While actually washing those clothes, Speed Queen recommends:

"Add 1/2 cup white vinegar to the machine’s rinse cycle. This is especially helpful if you have lots of pet hair or lint stuck to your clothes. Like the pre-wash dryer cycle, this also helps relax fabrics and frees trapped hair.

"After you’ve run a pet-hair-heavy load, clean your washing machine by running an empty wash cycle. When the cycle is complete, wipe the entire machine down with a wet cloth to prevent leaving stray pet hair behind."

 MarthaStewart.com adds: 

"If you have pets, once a month, let the tub air dry by leaving the door open for a day. Then use your vacuum's crevice tool to clean out hair as much as possible. Then really wipe it down—don't forget under the rubber lip of the machine."

Dryer maintenance tips

Dryers are among the most trouble-free of appliances. Consumer Reports places them at the tail end of major appliances that can develop problems within their first five years. 
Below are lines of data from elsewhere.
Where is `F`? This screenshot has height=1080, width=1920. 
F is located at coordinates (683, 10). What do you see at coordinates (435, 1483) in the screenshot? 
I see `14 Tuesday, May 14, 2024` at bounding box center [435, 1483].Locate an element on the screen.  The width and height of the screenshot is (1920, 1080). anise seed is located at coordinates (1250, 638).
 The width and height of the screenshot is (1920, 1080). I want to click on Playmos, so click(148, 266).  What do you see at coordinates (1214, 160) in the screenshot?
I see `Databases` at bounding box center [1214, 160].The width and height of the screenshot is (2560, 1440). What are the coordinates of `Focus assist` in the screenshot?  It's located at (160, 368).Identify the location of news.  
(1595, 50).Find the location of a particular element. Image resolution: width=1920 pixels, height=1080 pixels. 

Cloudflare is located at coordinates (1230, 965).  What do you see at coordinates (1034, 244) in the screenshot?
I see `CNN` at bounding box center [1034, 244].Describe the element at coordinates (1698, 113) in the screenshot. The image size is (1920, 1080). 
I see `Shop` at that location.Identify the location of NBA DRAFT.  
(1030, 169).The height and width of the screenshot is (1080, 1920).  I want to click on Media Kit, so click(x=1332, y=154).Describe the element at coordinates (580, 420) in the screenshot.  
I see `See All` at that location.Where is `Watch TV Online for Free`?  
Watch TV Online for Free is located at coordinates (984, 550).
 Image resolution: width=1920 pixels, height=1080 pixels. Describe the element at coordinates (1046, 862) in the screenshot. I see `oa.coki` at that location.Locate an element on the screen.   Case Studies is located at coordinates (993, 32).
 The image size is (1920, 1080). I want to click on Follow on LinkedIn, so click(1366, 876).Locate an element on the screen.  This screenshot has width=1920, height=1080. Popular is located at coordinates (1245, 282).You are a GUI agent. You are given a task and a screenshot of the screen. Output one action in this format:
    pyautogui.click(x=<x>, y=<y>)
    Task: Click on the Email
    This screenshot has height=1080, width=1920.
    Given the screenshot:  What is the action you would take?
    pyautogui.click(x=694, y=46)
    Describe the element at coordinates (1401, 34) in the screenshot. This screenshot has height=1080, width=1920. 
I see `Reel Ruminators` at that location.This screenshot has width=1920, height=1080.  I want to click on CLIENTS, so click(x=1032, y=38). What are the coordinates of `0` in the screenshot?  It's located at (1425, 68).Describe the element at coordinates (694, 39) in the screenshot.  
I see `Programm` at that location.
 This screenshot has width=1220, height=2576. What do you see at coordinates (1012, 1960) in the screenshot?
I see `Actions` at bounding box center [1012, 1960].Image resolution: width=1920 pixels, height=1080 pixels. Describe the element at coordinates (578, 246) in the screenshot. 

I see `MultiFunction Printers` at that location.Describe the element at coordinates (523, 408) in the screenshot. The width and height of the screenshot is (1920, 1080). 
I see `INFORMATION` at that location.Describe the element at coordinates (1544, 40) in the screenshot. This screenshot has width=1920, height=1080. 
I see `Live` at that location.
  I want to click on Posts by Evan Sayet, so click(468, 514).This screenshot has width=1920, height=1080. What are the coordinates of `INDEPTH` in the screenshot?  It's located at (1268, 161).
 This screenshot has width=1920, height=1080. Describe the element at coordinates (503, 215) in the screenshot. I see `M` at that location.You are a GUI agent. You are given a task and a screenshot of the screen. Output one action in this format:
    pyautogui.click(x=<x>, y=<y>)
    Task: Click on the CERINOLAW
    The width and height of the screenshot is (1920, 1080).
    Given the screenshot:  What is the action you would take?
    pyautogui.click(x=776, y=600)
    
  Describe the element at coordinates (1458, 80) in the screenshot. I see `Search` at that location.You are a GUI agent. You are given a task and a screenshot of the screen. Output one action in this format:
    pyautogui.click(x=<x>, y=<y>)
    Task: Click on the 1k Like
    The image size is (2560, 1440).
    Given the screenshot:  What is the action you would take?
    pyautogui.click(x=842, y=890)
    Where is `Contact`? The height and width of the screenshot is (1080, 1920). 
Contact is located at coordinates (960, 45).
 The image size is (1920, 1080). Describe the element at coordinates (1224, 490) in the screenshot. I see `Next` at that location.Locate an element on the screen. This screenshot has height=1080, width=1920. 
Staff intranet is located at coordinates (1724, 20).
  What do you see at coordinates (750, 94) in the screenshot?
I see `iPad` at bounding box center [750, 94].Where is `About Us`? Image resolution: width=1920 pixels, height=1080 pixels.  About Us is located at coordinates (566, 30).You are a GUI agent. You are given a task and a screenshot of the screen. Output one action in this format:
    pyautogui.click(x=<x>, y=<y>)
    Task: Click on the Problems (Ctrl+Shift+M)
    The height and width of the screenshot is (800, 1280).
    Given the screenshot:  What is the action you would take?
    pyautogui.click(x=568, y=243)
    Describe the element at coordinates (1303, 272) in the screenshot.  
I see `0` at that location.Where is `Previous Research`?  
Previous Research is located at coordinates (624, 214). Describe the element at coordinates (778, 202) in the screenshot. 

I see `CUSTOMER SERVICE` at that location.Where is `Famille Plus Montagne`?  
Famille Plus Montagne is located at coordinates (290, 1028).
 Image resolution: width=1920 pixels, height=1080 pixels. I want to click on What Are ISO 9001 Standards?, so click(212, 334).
However, there are things you can do (or avoid) to keep your dryer running at peak efficiency.

The dos:

  • Clean out the lint trap after every load. If you are drying all-cotton materials like blankets or sweatshirts (especially newly purchased items), you might check it half-way through the drying cycle. It's surprising how quickly the trap can clog!
  • Check the back of the dryer, including the duct leading from it to the in-wall or in-ceiling pipe. If it's too saggy, lint can build up inside. If it's loose or cracked, lint can collect behind the machine. Clean up any lint or dust behind the machine. Replacement dryer ducts are available.
  • Clean the entire length of the duct exhaust vent once or twice a year. Clogged lint traps and vents increase drying times and can even be a fire hazard. In fact, 34% of the 17,000 home clothes dryer fires that occur each year are caused by clogged dryer vents. Cleaning them can be a DIY project with special brushes or you can hire a specialty cleaning service. 
  • Dry items with similar weight together.
  • Use wool tumble balls—they separate the laundry for better drying and can help make clothes softer—without residue buildup.
  • If you must use dryer sheets (or fabric softener in the washer), do so rarely. Then soak the lint trap in hot, sudsy water every month or so. Scrub it with a stiff brush then rinse thoroughly. Be careful not to tear the screen.

The don'ts:

  • Don't slam the door. And when you toss clothes inside the dryer, don't let any snag on the exposed door contact switch, usually located to one side of the drum opening. If that breaks off, the dryer won't run. I've done this twice—duh!

  • Try not to use dryer sheets or washer-cycle fabric softeners. Dryer sheets have an outer waxy layer that melts when exposed to heat. This can gum-up the interior and coat the lint trap. They can also leave items feeling gummy and create water-resistance. That's not a good thing when it comes to towels!

  • Don't dry items with rubber or latex (unless the dryer says it can handle them). So, if you have "washable throw rugs," make sure they don't have a latex backing. Undergarments and lace should be air dried as well.

  • Don't dry clothing that had flammable fluids on them.

  • Don't dry sweat-wicking activewear, spandex, suede, tights, pantyhose, silk, or items with gems, sequins, or stones.

  • Don't dry sandy towels. As with the washer, sand can actually work its way in around the drum and damage it over time. So, if there's any sand, air dry.

Don't be hung out to dry because of poor maintenance

Following washer and dryer maintenance tips isn't hard. It just takes a bit of planning and knowing what's good and bad for each appliance. You'll prolong the life of each—and you'll avoid last-minute, inconvenient trips to the laundromat while scrounging for quarters.

However, if a washer or dryer should break, remember to remove the items and stash them elsewhere. If you don't, your laundry will develop mildew and odors.

So, stay on top of these appliance maintenance tips. It ensures a seamless, hassle-free laundry experience—and a big win for your budget.

Disclaimer: This article is for informational and educational purposes only. Certified Appliance Accessories is not liable or responsible for any damages resulting from or related to your use of this information.